Recast the stretch of the records from the start through the line containing "[x=397, y=263]" as a JSON list of strings, with one string per line and blank lines omitted.

━━━ Data provided ━━━

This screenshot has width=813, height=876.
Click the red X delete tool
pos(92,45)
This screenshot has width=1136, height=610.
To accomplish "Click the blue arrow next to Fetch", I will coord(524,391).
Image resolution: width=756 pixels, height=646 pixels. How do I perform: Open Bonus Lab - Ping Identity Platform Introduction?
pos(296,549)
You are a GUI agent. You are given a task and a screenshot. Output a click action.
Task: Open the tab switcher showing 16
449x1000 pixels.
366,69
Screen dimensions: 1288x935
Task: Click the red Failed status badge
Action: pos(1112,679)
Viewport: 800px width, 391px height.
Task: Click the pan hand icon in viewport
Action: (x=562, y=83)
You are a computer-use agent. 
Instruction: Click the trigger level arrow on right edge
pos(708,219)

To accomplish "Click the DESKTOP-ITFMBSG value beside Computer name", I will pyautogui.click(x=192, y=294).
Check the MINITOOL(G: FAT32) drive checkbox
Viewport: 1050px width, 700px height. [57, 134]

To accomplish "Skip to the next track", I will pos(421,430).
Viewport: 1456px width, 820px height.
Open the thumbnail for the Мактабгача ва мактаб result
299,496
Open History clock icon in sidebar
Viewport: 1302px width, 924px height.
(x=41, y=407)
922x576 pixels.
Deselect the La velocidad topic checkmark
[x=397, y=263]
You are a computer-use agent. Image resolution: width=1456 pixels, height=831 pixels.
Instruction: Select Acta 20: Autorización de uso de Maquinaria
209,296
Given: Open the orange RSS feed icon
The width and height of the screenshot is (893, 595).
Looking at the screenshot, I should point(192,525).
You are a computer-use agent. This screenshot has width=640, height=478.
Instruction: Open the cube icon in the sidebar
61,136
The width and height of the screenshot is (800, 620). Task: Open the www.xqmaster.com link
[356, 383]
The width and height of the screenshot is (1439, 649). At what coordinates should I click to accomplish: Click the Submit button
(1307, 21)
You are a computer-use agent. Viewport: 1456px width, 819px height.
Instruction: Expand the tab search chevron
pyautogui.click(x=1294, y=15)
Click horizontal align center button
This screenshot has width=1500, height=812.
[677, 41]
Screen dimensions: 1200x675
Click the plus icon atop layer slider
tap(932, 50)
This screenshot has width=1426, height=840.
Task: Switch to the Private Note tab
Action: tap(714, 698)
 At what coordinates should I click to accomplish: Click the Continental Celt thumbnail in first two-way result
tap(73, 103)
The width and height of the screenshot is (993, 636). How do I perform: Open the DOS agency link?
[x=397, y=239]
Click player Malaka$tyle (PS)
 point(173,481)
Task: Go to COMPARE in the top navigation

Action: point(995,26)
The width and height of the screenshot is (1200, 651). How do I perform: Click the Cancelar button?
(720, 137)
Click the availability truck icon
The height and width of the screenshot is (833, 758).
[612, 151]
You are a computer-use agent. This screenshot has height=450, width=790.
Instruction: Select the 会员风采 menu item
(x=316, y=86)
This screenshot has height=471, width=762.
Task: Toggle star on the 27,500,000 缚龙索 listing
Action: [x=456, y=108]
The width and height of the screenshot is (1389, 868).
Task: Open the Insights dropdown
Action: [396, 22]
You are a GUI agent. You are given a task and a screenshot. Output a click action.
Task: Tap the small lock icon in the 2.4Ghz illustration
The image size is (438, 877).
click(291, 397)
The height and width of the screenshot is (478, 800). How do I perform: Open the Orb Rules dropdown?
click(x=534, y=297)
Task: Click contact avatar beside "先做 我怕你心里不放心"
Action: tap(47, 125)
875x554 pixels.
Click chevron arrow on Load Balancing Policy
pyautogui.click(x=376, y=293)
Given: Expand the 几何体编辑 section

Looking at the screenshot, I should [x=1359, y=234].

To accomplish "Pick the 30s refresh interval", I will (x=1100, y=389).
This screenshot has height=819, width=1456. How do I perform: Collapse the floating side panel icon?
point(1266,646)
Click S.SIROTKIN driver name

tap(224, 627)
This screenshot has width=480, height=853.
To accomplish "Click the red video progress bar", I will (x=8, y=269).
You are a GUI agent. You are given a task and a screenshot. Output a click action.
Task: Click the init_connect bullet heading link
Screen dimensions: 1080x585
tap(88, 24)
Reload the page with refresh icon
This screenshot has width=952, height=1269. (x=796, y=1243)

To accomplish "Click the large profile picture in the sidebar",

━━━

**Expected answer**
[
  "This screenshot has width=813, height=876.",
  "Click the red X delete tool",
  "pos(92,45)",
  "This screenshot has width=1136, height=610.",
  "To accomplish \"Click the blue arrow next to Fetch\", I will coord(524,391).",
  "Image resolution: width=756 pixels, height=646 pixels. How do I perform: Open Bonus Lab - Ping Identity Platform Introduction?",
  "pos(296,549)",
  "You are a GUI agent. You are given a task and a screenshot. Output a click action.",
  "Task: Open the tab switcher showing 16",
  "449x1000 pixels.",
  "366,69",
  "Screen dimensions: 1288x935",
  "Task: Click the red Failed status badge",
  "Action: pos(1112,679)",
  "Viewport: 800px width, 391px height.",
  "Task: Click the pan hand icon in viewport",
  "Action: (x=562, y=83)",
  "You are a computer-use agent. ",
  "Instruction: Click the trigger level arrow on right edge",
  "pos(708,219)",
  "To accomplish \"Click the DESKTOP-ITFMBSG value beside Computer name\", I will pyautogui.click(x=192, y=294).",
  "Check the MINITOOL(G: FAT32) drive checkbox",
  "Viewport: 1050px width, 700px height. [57, 134]",
  "To accomplish \"Skip to the next track\", I will pos(421,430).",
  "Viewport: 1456px width, 820px height.",
  "Open the thumbnail for the Мактабгача ва мактаб result",
  "299,496",
  "Open History clock icon in sidebar",
  "Viewport: 1302px width, 924px height.",
  "(x=41, y=407)",
  "922x576 pixels.",
  "Deselect the La velocidad topic checkmark",
  "[x=397, y=263]"
]